20 December 2018

The Scientist in Victorian Literature: Archibald Thorpe, Geologist (Wooers and Winners, 1879)

PDF eBook, 310 pages
Published 1880 (originally 1879)
Read December 2018
 
Wooers and Winners; or, Under the Scars: A Yorkshire Story, Vols. I–III
by Mrs. G. Linnæus Banks
Allan's letter had set the scientific enthusiast thinking for the time being; but the lines of thought crossed and diverged, and soon his fears for his stepson were lost in the reminder of his other promise to Honest John, and in the gathering up of ideas and the marshalling of facts for the lectures to be written. (1: 226-27)
I've set a goal for myself this winter break of reading all the Victorian scientist novels I've never got around to, or discovered after reading for my exams and dissertation, because my aim is to submit a book proposal soon, and I want to make sure I haven't missed anything important before I do my revisions. That leads me to this clunkily titled novel, which was serialized in 1879 and published in three volumes in 1880.

Mostly it's a tale of a cluster of connected characters with, as the use of "wooers" indicates, some emphasis on who is engaged to whom. One character, Mr. Archibald Thorpe, is a man of science, specifically an amateur geologist; he's not a focal character, but his children and step-children are (he's the "scientific enthusiast" in the above quotation). To be honest, it's all terribly tedious. I didn't care about any of these characters or who they married or who they stole from or where they went to school. Like a lot of mediocre novelists, Banks manages to spin very little incident out into hundred of pages.

My own interests didn't even find very much to work with, because Mr. Thorpe's scientific perceptions very rarely entered into the book at first, until all of a sudden at the end of the first volume, where someone tells him something about his stepson Allan he really ought to have noticed before: "Mr. Thorpe, who had more knowledge of plants and stones than of humanity, opened his eyes in amazement" (1: 219). The narrator later amplifies this by saying, "why should a man, pondering the occult secrets of creation, be expected to note the actions or development of young people, even though one should be his own? The fossilized past had a more intelligent voice for him than had the human present" (1: 301). Like Swithin St.
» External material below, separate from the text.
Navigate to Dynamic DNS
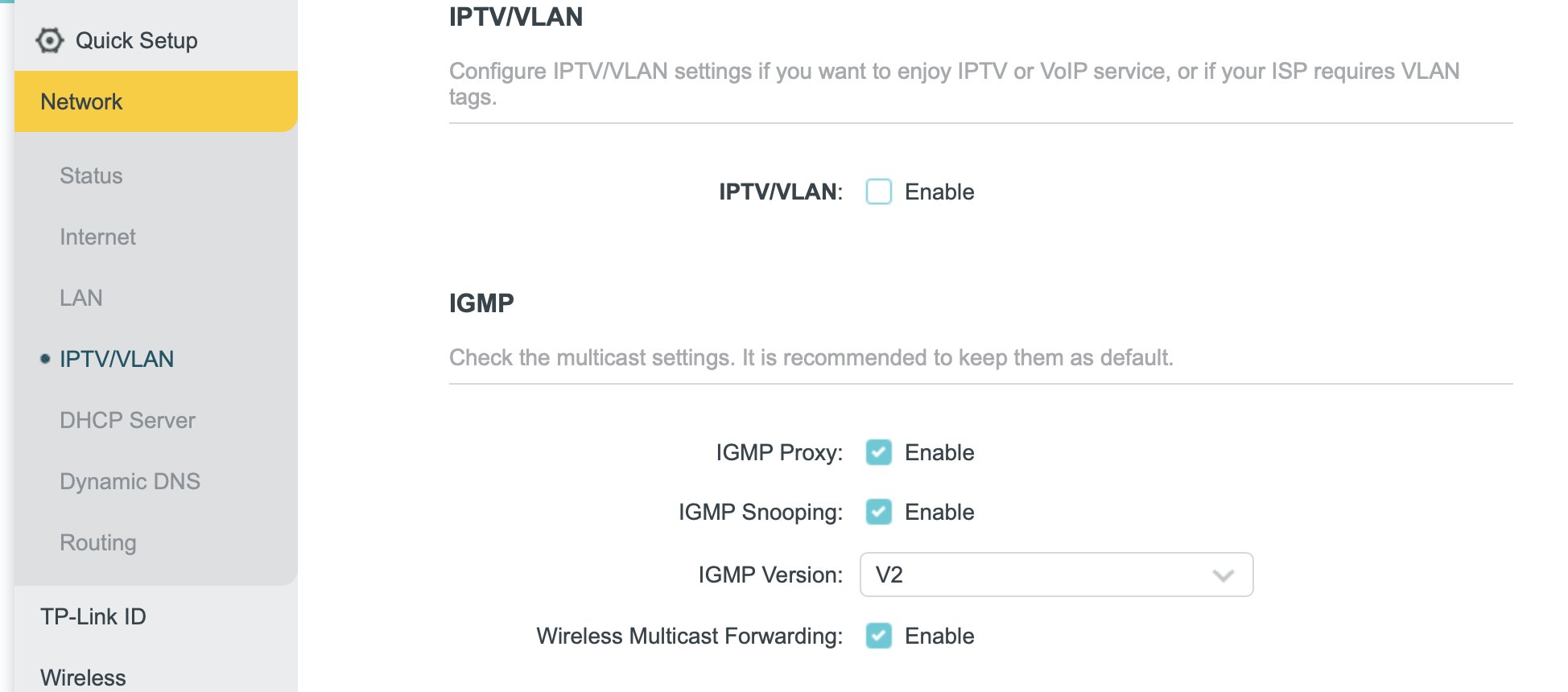 (130, 481)
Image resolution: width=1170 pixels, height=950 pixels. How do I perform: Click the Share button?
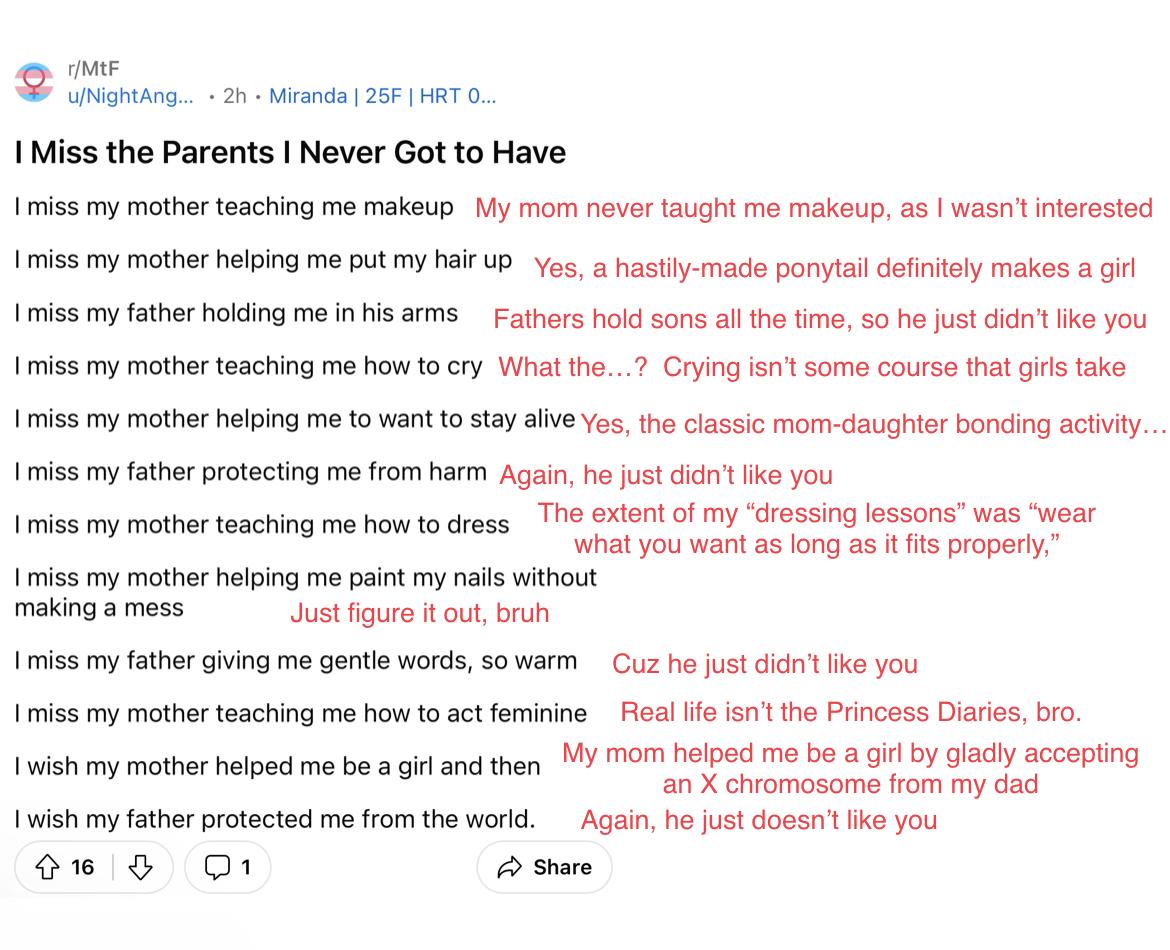(x=544, y=866)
Cleeve in Hardy's Two on a Tower (published three years later), Thorpe's focus on cosmic immensities makes it difficult for his vision to alight upon particularities, only in this case, it's deep time, not deep space, that has trained his vision.

Mr. Thorpe is kind of your typical abstracted scientist who cares little for day-to-day matters (his stepdaughter basically has to raise his daughter for him when his wife / their mother dies), though when he's recruited to give geological lessons to the general public, he actually acquits himself fairly well. (Unlike Margaret Hale's father in the television version of North and South, also set in the North.) But speaking to and understanding the general public is a very different thing from his own children: "intent on the enlightenment of the masses, his mental vision had so wide and comprehensive a range, it is small wonder the inconsiderable individual on his own hearthstone were overlooked" (1: 301-02). So three hundred pages and nearly one volume in, I finally got excited by the book.

PDF eBook, 300 pages
Published 1880 (originally 1879)
Read December 2018
 
Unfortunately, that's pretty much it for interesting things done by Archibald Thorpe. He largely sits out the second volume, which focuses on his boring children and stepchildren. He does pop up at its end again to be chastised by his stepdaughter for the fact that he is a bad candidate for sitting vigil at the bedside of his dying stepson: "Your mind would be lost among the stalactites and stalagmites of our caverns… in search of something rare and fresh for your collection, when Allan might want his pillow eased, or his shoulders covered, or his physic administered" (2: 205). But that's about it, and don't we know how bad men of science are at dealing with people by now?

Allan's near death (he's about to be buried when his sister realizes he's still breathing, very faintly) is the highlight of volume II, but again it's a small chuck of a large stretch. Volume III is the dullest part of the whole novel, focusing more than any other volume on "wooing" (I'm not sure where "winning" comes in), though we do learn than a man of science makes a better mine owner than someone trained in classical literature, because as Martin (Mr. Thorpe's ward) tells us, literature "foster[s] the romance in my nature" too much (3: 108).

PDF eBook, 286 pages
Published 1880 (originally 1879)
Read December 2018
 
By this point, Mr. Thorpe himself has pretty much vanished. And then he does so literally; one day he goes off on a geological expedition into a cave he's discovered, and he just never comes back! (3: 242-43) This seems like it could be exciting-- how far will a man's devotion to science take him?-- but it's told to us in retrospect without any detail. So much for a guy who had been a principal character.

So, all in all, not a particularly good novel, and from my perspective, not a particularly interesting one, either. Archibald Thorpe definitely fits into my general theory of the vision of the Victorian scientist, but he's so generic that he doesn't tell us anything new that we couldn't find in better novels by better authors.